Das Viertel, durch das wir gehen, liegt unweit der Schickimicki-Meile Königsallee, doch war es lange Zeit ein prekäres Viertel. Einige der Straßen waren noch vor wenigen Jahren wegen Drogenhandels und Straßenprostitution verrufen. Um eine Top-Lage handelt es sich nach wie vor nicht, doch hat sich die Situation ein wenig verbessert. In der Grupellostraße überraschen zwei wunderschön renovierte Altbauten. Die Schauspieler berichten vom Schicksal seiner einstigen jüdischen Bewohner und den Überfällen am 9. November 2018. Wie zufällig tragen ein paar Leute Möbel aus dem Haus, obwohl, wie wir inzwischen durch ein allen Mitreisenden ausgehändigtes Geheimes Blitz-Fernschreiben der Gestapo wissen, zwar die Zerstörung jüdischer Wohnungen erlaubt und gewollt, die Plünderung aber verboten ist. Wir betreten das Haus und besuchen ein sympathisches Ehepaar, das von seinem eigenen Leben und der Entwicklung des Viertels berichtet. Die originell eingerichtete Wohnung strahlt Wärme und Gemütlichkeit aus, doch dann folgen wieder erschütternde Zeitzeugenberichte: Ein kleines Mädchen erzählt, wie die marodierenden Horden ihre Vögel töteten und an die Wände der Wohnungen klatschten, so dass das Blut an den Wänden hinunterlief. Nie wieder wurde sie die grausamen Bilder los.

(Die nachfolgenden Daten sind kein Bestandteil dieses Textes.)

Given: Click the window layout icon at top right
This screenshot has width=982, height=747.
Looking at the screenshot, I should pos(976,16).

Solche Geschichten hören wir wieder und wieder. Die Marodeure suchten sich offensichtlich für ihre Zerstörungen aus, woran feinsinnige Menschen besonders hängen: Haustiere, Kunst - und immer wieder Musikinstrumente. Erschütternd ist die Geschichte des Juden, der sich verzweifelt an seinen Flügel klammert, den die Nazi-Horden aus dem Fenster werfen. Er fällt mit dem Klavier, doch er fällt schneller - und wird von seinem geliebten Musikinstrument erschlagen.

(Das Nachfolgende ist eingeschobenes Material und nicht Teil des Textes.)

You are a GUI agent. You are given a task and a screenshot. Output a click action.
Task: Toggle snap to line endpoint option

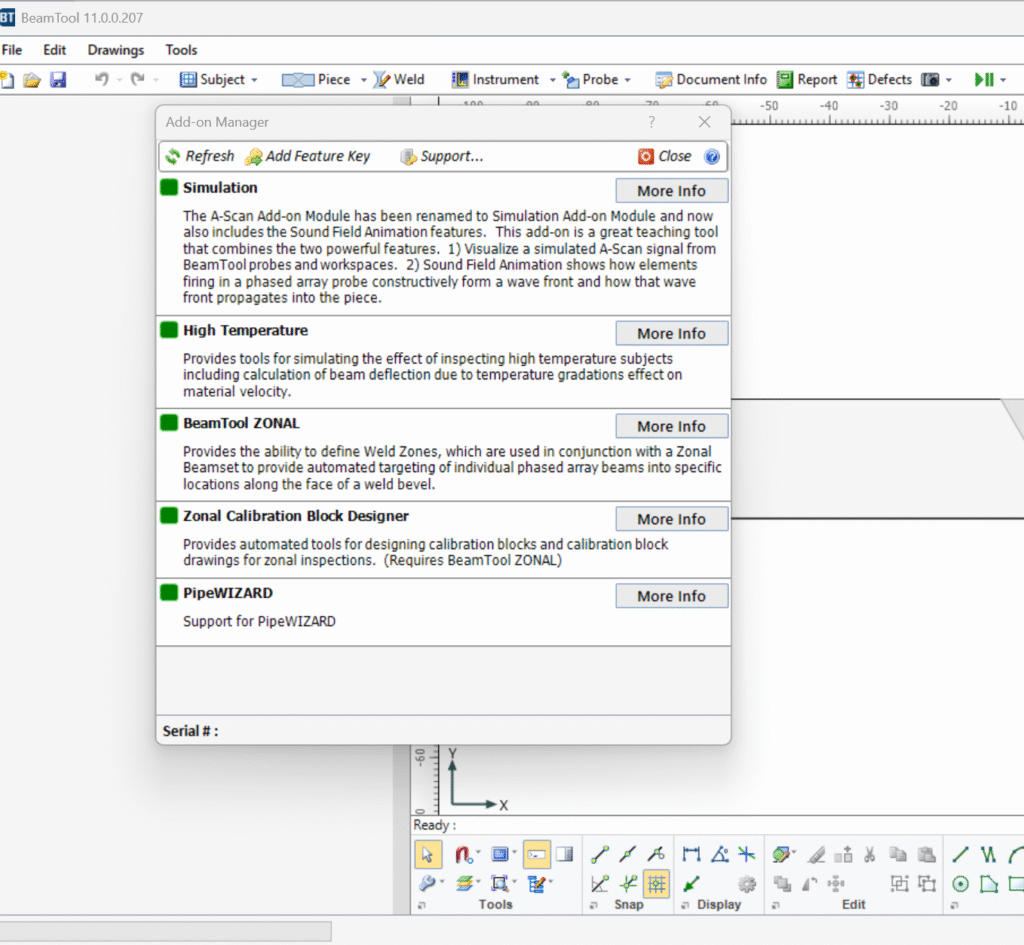(x=600, y=855)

Mittlerweile befinden wir uns im Bus. Ganz langsam rollt er die Hüttenstraße entlang. Vor vielen Eingängen stehen Schauspieler, die von den grausamen Schicksalen der früheren jüdischen Bewohner erzählen. Die Geschichten wiederholen sich, doch immer steht ein Mensch dahinter, ein unverwechselbares Individuum, dem die Schauspielerinnen und Schauspieler Stimme und Gesicht geben. Es ist erdrückend. Ganz still ist es im Bus. Der spuckt uns an der viel befahrenen Kasernenstraße nahe einer großen Verkehrskreuzung aus, gleich gegenüber eines recht gesichtslosen modernen Bürohauses. Hier entlang ging ich einige Jahre zu Fuß zur Arbeit. Ich wusste damals genauso wenig wie die meisten Mitreisenden heute, dass an dieser Stelle die alte jüdische Synagoge gestanden hatte, die in der Reichspogromnacht abgefackelt wurde. Eine dunkelgraue Steintafel mit verschmutzten Lettern erinnert heute daran. Reliefartig ist daneben eine Menora in den Bürgersteig gemeißelt. Mitbürger haben nach jüdischer Friedhofs-Tradition ein paar Steine auf der Gedenktafel abgelegt. Doch die meisten gehen achtlos vorbei, so wie ich es dreieinhalb Jahre lang getan habe.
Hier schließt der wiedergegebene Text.